> [STATED EXERCISE 1]: In the dataset-splitting notebook, what value is given for random_state in the first call to train_test_split?
> [STATED EXERCISE 2]: In the dataset-splitting notebook, list every variable that receives the output of the first train_test_split call.
> [STATED EXERCISE 3]: Continue the dataset-splitting notebook from the point where it stops.

In [1]:
import torch
from sklearn.model_selection import train_test_split

In [2]:
# 1. MANUAL DATASET GENERATION
# Creating 100 samples with 5 features each
features = torch.randn(100, 5)
# Labels: 0 (Normal) and 1 (Fraud)
labels = torch.cat([torch.zeros(80), torch.ones(20)]) 

In [3]:
# 2. FIRST SPLIT: Train vs (Validation + Test)
# We take 80% for training and 20% for the remaining pool
# 'stratify' ensures both sets have the same 80/20 ratio of labels
x_train, x_temp, y_train, y_temp = train_test_split(
    features.numpy(), 
    labels.numpy(), 
    test_size=0.20, 
    random_state=42,
    stratify=labels.numpy()
)

In [4]:
# 3. SECOND SPLIT: Validation vs Test
# Dividing the 20% pool into two equal halves (10% Val, 10% Test)

> [MATERIAL]:

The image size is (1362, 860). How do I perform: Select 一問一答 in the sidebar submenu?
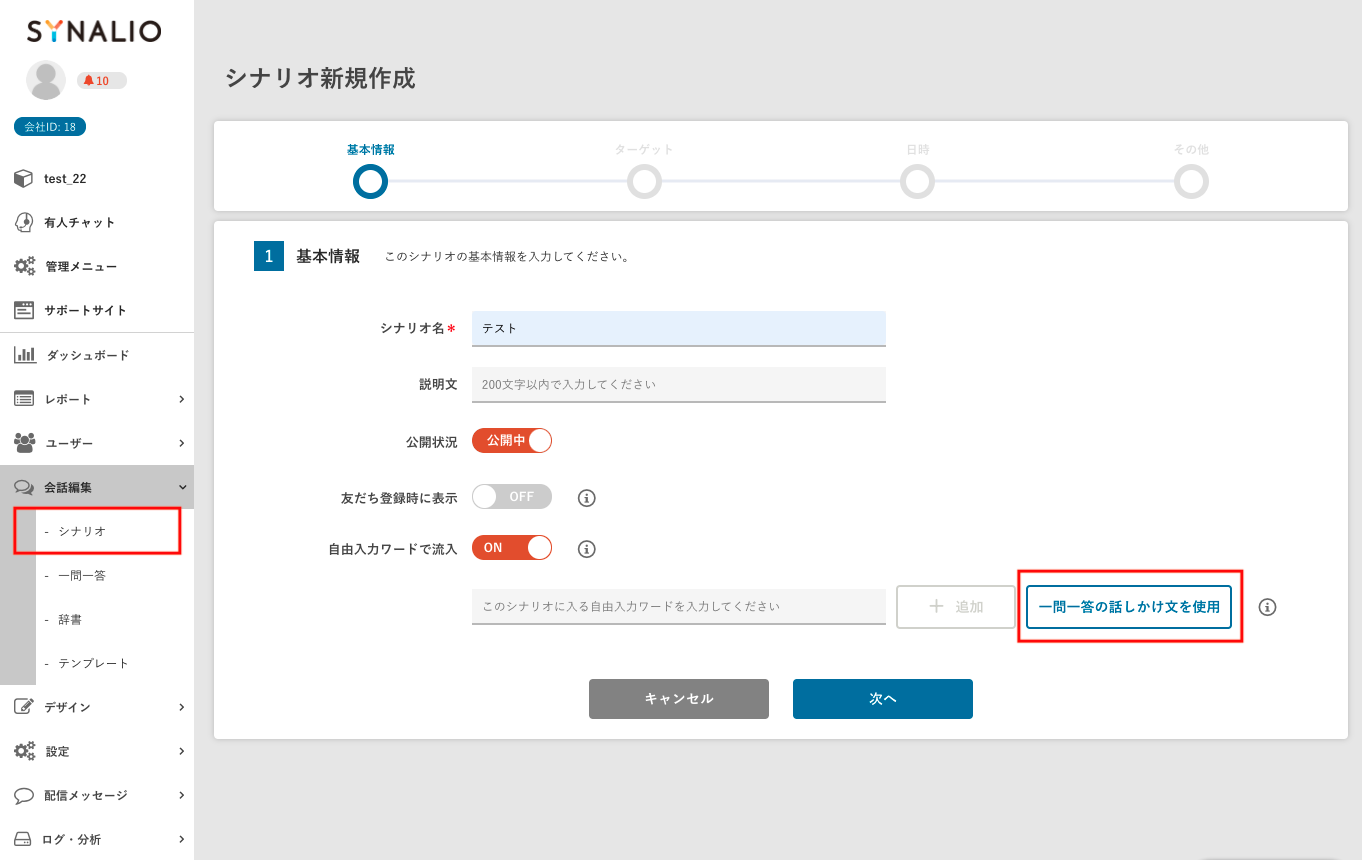82,575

> [ANSWER 1]: 42

> [ANSWER 2]: x_train, x_temp, y_train, y_temp

> [ANSWER 3]:
x_val, x_test, y_val, y_test = train_test_split(
    x_temp, 
    y_temp, 
    test_size=0.50, 
    random_state=42,
    stratify=y_temp
)

In [5]:
# Converting back to PyTorch Tensors
x_train = torch.from_numpy(x_train)
x_val = torch.from_numpy(x_val)
x_test = torch.from_numpy(x_test)

In [6]:
print(f"Total Samples: {len(features)}")
print(f"Training Set: {len(x_train)} samples")
print(f"Validation Set: {len(x_val)} samples")
print(f"Testing Set: {len(x_test)} samples")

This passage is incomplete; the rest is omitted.